No es un camino mágico, ni promete un cambio a corto plazo, pero la promesa del socialismo no era meramente el derrocamiento del capitalismo, sino su superación. Debíamos vencerlo porque éramos mejores. La duda sembrada en este escéptico mundo contemporáneo es, sencillamente, si lo somos.



[1] En general, casi todas las organizaciones guerrilleras, urbanas o rurales, así como los movimientos de liberación nacional del Tercer Mundo, tuvieron alas dedicadas a la «desestabilización» de los regímenes que buscaban desbancar, alas que no vacilaron en tomar acciones de tipo terrorista para demostrar la incapacidad de estos regímenes de mantener el orden público.

[2] Un caso evidente de este tipo fue el régimen del apartheid en Sudáfrica. Pero de ningún modo es el único.

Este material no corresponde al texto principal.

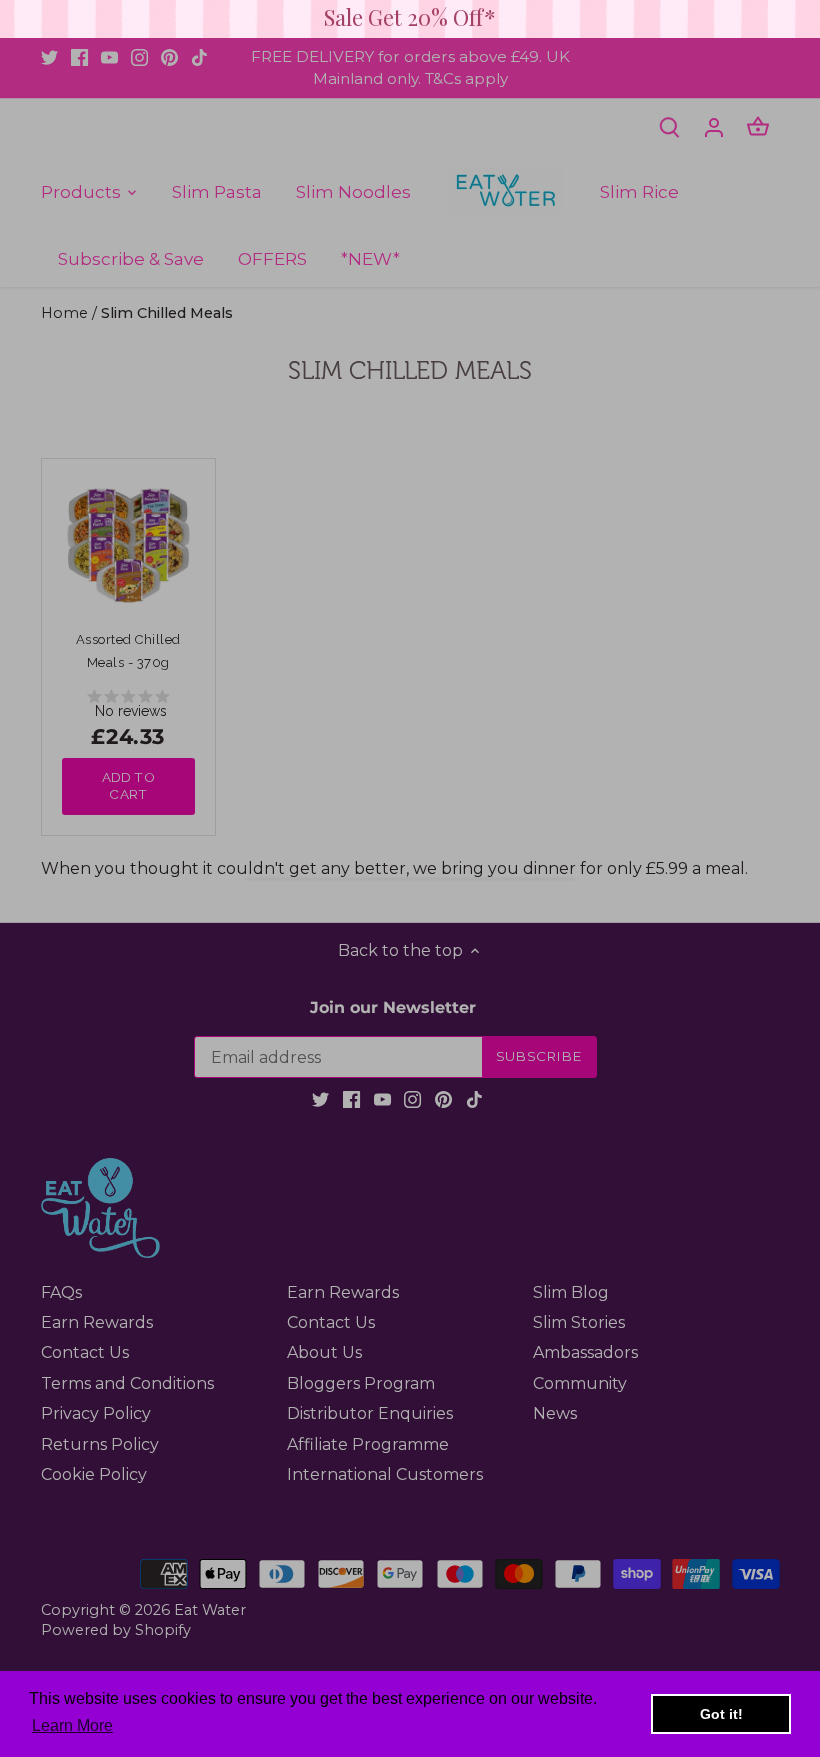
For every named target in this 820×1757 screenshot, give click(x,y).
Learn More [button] (72, 1725)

[3] Indochina y Argelia fueron los casos paradigmáticos de este tipo de represión, y Francia su propulsora a nivel internacional.

[4] La última semana de la campaña electoral, cuando Kerry venía en franca recuperación, la polémica aparición de un video de Bin Laden fue un elemento decisivo en la inclinación del voto independiente hacia una agenda que privilegie la seguridad nacional, componente básico de la campaña de Bush.

[5] Particularmente, no veo en qué modo un ataque militar a la economía de Occidente, carente por completo de un proyecto de recambio, represente una opción política susceptible de mejorar la vida de los trabajadores en cualquier parte del mundo. Tampoco estoy de acuerdo con una agenda que incluye la desaparición del Estado de Israel, independientemente de lo que pueda opinar sobre sus políticas. Esta agenda, aunque clara, no parece orientada hacia la mejora en la calidad de vida de las mayorías, ora en el mundo árabe, ora en el mundo occidental.

[6] Es especialmente curiosa la inexactitud en la aplicación del modelo de las «nacionalidades» a un proyecto político fundamentalmente internacional -limitado, claro está, a los países de hegemonía cultural del Islam-. Por otra parte, aunque es indudable la presión de los poderes centrales en estos países, ¿debemos pensar que las condiciones de vida de sus habitantes son responsabilidad del imperialismo, o bien de las clases locales asociadas, ligadas a la explotación de una materia prima cada vez más escasa, imprescindible y limitada? Como mínimo, la respuesta debiera estar a mitad de camino. Sin embargo, son sectores subalternos de esas clases dominantes -piénsese en el vínculo de Osama Bin Laden con la familia real saudita, políticamente aliada a los Estados Unidos, y económicamente asociada a George W. Bush- o bien en los grupos políticos dominantes en Siria e Irán, quienes apoyan materialmente a los grupos fundamentalistas.

[7] Analiza esta paradoja con maestría Marshall Berman: Todo lo sólido se desvanece en el aire. La experiencia de la modernidad, México, Siglo XXI, 1999, p. 14 y ss.

[8] Cabe aclarar que no se trata con esto de acercarnos a las llamadas «políticas de la multitud», que hacen de la variedad un valor necesario. La importancia de la lucha contra la explotación social no desaparece en la incorporación a la agenda de las cuestiones ligadas a la lucha contra la dominación en sentido más amplio: dominación sobre la mujer, dominación racial o étnica, dominación religiosa o, principalmente, política. Antes bien, al contrario: las concepciones se enriquecen, las prácticas se vuelven más tangibles, los programas más inmediatos y no por ello menos importantes, cuando apelamos a la entera sociedad civil. Destaca en este sentido la experiencia zapatista.

[9] Foucault lo planteaba así: «Es sabido por experiencia que la pretensión de escapar del sistema de la actualidad para brindar programas de conjunto de otra sociedad, otro modo de pensar, otra cultura, otra visión del mundo no llevaron de hecho más que a prorrogar las más peligrosas tradiciones». Foucault, Michel: ¿Qué es Ilustración?, Madrid, La Piqueta, 1996, pp. 105 y ss.

[10] Scott, Joan: Gender and the politics of history, New York, Columbia University Press, 1988.

[11] Scott, James: Los dominados y el arte de la resistencia. Discursos ocultos, México, Era, 2000.